Question

How many years will it take for an initial investment of $10,000 to grow to $25,000? Assume a rate of interest of 3% compounded daily.

Answer 1

The formula for compounded interest is the following:

`A=P(1+(r)/(n))^(nt)`

Where A is the final amount, P is the principal, the initial investment, r is the annual rate of interest, n is how many times it is compounded per year and t is the time in years.
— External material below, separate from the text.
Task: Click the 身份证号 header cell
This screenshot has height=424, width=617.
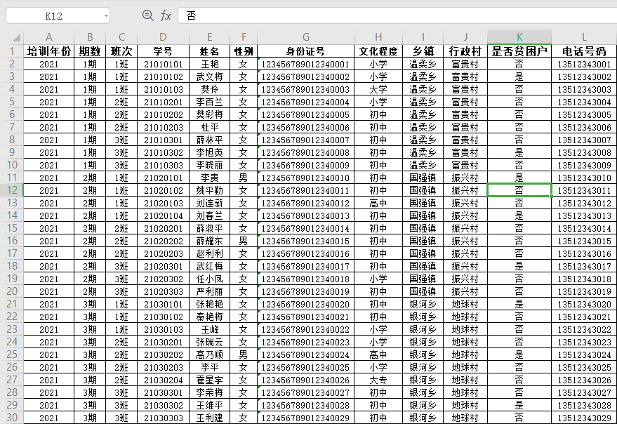Action: tap(305, 51)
So, assuming the given rate of interest is annual, we have:

`\begin{gathered} A=25000 \\ P=10000 \\ r=3\%=0.03 \\ n=365 \\ t=? \end{gathered}`

Where we got n = 365 because it is compounded daily and there are 365 days in an year.

So let's start by solving for t:

`\begin{gathered} A=P(1+(r)/(n))^(nt) \\ (A)/(P)=(1+(r)/(n))^(nt) \\ \log (A)/(P)=\log (1+(r)/(n))^(nt) \\ \log (A)/(P)=nt\log (1+(r)/(n)) \\ (\log(A)/(P))/(n\log(1+(r)/(n)))=t \\ t=(\log(A)/(P))/(n\log(1+(r)/(n))) \end{gathered}`

Where the log base can be anyone, but it has to be the sme for both log.

Let's calculate the numerator and denominator separately first, using base 10:

`\log _{}(A)/(P)=\log (25000)/(10000)=_{}\log 2.5=0.39794\ldots`
`\begin{gathered} n\log (1+(r)/(n))=365\log (1+(0.03)/(365))=365\log (1+0.0000821918\ldots)= \\ =365\log (1.0000821918\ldots)=365\cdot0.000035694\ldots=0.013028\ldots \end{gathered}`

Putting them together, we have:

`t=(\log(A)/(P))/(n\log(1+(r)/(n)))=(0.39794\ldots)/(0.013028\ldots.)=30.54\ldots\approx31`

So, it will take between 30 and 31 years, closer to 31 years for it to grow to $25,000.